» THE EXERCISE:
Print the rows from the line with "At what coordinates should I click to accomplish: Expand" to the line with "click(x=29, y=154)", character for character.

[Click-target data]

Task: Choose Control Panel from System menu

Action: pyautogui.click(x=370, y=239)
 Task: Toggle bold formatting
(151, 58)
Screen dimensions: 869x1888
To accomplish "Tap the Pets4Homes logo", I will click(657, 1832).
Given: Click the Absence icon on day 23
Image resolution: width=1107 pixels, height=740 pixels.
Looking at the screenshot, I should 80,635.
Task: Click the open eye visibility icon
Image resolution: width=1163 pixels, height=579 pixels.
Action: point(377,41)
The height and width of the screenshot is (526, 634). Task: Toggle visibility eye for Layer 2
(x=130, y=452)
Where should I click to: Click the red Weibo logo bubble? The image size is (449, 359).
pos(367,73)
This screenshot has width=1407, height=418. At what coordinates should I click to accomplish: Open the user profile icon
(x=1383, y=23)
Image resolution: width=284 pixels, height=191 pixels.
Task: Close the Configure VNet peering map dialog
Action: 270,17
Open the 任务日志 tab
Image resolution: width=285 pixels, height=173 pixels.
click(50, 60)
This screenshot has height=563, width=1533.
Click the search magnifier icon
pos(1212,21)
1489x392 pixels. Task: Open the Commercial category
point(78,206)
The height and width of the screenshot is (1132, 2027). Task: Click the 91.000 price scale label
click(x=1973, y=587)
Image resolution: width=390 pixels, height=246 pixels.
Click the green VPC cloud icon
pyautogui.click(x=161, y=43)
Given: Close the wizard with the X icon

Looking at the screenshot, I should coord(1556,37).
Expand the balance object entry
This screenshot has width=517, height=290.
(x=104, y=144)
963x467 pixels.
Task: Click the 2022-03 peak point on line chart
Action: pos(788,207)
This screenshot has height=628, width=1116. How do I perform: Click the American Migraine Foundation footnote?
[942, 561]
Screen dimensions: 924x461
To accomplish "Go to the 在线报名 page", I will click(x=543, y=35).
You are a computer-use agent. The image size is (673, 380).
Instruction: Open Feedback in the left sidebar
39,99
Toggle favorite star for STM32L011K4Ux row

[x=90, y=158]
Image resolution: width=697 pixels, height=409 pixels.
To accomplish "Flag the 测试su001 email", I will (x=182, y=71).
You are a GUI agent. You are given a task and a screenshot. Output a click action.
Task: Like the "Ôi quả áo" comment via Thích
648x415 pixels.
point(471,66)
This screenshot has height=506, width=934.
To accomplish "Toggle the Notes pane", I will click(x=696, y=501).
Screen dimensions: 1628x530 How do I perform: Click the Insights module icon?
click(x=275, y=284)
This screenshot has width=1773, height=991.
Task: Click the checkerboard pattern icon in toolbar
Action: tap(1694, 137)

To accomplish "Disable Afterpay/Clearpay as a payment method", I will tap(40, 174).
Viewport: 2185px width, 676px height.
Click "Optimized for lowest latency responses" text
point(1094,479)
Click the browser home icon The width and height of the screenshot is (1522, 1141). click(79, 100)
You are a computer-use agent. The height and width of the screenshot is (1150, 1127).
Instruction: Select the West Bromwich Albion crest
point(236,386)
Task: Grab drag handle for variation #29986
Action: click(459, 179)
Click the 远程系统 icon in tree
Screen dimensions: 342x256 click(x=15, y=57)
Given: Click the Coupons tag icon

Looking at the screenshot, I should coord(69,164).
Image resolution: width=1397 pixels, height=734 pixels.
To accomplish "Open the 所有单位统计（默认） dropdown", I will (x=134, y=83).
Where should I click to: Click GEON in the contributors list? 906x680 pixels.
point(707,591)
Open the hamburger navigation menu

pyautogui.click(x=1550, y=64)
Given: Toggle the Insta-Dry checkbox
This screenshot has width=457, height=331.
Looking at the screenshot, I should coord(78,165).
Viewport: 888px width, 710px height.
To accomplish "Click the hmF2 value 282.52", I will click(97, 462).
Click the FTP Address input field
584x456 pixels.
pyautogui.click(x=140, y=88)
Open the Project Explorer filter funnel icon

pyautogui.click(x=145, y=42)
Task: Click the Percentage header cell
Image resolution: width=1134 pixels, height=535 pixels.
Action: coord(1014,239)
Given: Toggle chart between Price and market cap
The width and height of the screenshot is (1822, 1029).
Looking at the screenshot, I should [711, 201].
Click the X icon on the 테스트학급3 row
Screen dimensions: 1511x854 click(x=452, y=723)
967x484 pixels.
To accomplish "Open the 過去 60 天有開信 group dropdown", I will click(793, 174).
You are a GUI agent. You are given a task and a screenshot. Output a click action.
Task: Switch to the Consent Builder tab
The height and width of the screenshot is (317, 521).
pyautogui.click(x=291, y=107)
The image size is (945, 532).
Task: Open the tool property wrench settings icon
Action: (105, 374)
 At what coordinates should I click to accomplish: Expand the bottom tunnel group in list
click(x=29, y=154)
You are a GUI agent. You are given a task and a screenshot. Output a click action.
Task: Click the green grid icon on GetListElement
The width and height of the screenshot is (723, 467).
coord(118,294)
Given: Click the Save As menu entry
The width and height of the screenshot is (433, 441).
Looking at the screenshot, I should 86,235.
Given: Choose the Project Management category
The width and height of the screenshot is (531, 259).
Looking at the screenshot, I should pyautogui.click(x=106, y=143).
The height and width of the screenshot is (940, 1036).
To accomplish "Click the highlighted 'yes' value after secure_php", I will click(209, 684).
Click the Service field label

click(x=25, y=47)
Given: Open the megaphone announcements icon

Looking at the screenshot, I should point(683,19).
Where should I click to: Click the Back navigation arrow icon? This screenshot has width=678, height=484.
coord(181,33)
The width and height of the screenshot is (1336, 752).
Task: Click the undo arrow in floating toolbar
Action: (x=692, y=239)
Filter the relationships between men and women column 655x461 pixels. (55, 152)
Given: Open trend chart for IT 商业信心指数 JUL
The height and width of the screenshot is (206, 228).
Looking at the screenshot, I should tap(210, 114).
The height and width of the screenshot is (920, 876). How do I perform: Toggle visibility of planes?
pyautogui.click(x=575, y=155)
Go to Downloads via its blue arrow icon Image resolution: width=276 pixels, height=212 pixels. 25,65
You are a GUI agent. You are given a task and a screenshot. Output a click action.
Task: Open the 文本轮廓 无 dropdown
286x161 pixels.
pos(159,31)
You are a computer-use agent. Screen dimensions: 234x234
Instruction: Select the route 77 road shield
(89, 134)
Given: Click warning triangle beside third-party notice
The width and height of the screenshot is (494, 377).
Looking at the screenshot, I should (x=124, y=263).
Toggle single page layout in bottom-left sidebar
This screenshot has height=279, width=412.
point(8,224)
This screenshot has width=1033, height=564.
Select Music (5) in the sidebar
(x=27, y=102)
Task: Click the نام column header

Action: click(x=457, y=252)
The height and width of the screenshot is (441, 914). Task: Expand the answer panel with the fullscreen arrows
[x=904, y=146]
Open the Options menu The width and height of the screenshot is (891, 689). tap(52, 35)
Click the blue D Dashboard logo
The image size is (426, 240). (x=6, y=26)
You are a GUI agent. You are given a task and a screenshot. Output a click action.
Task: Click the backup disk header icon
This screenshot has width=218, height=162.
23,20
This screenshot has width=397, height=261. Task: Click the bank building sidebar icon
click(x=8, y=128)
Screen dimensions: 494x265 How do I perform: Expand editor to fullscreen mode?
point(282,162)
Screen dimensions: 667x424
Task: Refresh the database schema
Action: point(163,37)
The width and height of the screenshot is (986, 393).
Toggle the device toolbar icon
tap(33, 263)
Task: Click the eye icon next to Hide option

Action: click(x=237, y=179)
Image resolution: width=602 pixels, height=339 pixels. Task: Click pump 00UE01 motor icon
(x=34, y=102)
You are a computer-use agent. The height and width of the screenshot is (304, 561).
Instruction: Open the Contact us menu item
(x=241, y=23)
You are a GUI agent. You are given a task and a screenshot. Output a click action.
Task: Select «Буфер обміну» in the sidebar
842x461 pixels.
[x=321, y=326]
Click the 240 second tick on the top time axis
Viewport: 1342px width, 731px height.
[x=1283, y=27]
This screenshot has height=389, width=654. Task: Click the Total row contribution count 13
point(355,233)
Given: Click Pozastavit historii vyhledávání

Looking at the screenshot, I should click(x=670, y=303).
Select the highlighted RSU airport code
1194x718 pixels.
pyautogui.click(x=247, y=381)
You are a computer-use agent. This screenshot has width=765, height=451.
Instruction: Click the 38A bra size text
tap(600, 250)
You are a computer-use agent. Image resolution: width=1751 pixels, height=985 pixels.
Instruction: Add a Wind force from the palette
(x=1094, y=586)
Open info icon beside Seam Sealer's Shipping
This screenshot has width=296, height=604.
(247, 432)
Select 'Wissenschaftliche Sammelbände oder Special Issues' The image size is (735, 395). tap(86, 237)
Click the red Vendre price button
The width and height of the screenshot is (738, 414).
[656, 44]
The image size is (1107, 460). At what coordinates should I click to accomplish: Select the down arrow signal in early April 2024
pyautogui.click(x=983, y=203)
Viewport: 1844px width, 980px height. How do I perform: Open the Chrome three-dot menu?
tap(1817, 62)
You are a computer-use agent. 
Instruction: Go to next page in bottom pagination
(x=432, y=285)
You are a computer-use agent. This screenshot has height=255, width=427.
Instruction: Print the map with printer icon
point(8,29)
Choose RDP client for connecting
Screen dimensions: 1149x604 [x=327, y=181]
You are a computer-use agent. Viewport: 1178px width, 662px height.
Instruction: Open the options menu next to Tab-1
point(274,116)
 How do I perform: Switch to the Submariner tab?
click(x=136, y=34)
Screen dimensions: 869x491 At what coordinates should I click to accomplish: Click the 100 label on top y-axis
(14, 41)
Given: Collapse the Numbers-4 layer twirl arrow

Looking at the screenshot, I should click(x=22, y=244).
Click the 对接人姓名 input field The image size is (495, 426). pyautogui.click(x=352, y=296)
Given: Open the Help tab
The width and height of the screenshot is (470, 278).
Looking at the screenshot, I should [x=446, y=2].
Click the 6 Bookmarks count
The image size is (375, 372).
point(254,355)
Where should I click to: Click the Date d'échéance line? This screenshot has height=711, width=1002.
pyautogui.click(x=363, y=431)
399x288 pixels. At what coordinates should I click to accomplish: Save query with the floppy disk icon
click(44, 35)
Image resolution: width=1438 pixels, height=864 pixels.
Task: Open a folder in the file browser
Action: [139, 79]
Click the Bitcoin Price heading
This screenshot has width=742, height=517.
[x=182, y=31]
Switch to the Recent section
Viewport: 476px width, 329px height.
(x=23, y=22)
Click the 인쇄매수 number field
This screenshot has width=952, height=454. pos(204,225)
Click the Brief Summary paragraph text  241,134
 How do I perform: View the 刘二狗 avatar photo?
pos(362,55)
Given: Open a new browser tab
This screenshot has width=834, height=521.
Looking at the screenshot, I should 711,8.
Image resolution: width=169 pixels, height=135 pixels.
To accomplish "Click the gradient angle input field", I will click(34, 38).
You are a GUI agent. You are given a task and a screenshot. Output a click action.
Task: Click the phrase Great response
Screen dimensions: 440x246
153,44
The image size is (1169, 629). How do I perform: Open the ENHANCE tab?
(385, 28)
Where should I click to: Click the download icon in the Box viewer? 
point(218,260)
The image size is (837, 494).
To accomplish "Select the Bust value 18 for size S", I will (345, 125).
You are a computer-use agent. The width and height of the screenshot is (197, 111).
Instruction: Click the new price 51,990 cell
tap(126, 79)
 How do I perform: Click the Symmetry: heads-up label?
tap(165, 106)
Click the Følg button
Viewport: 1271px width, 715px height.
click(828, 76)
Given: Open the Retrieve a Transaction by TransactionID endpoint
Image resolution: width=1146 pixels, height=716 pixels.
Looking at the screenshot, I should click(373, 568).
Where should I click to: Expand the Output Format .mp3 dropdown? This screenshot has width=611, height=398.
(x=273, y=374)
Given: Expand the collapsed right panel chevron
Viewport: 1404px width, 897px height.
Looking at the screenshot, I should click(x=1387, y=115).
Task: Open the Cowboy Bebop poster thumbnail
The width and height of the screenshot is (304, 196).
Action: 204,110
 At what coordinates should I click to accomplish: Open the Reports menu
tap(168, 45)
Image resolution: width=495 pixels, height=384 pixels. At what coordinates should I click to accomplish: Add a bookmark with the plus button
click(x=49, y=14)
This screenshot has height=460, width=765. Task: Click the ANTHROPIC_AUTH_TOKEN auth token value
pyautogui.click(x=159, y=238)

» WRITTEN SOLUTION:
 At what coordinates should I click to accomplish: Expand the bottom tunnel group in list
click(x=29, y=154)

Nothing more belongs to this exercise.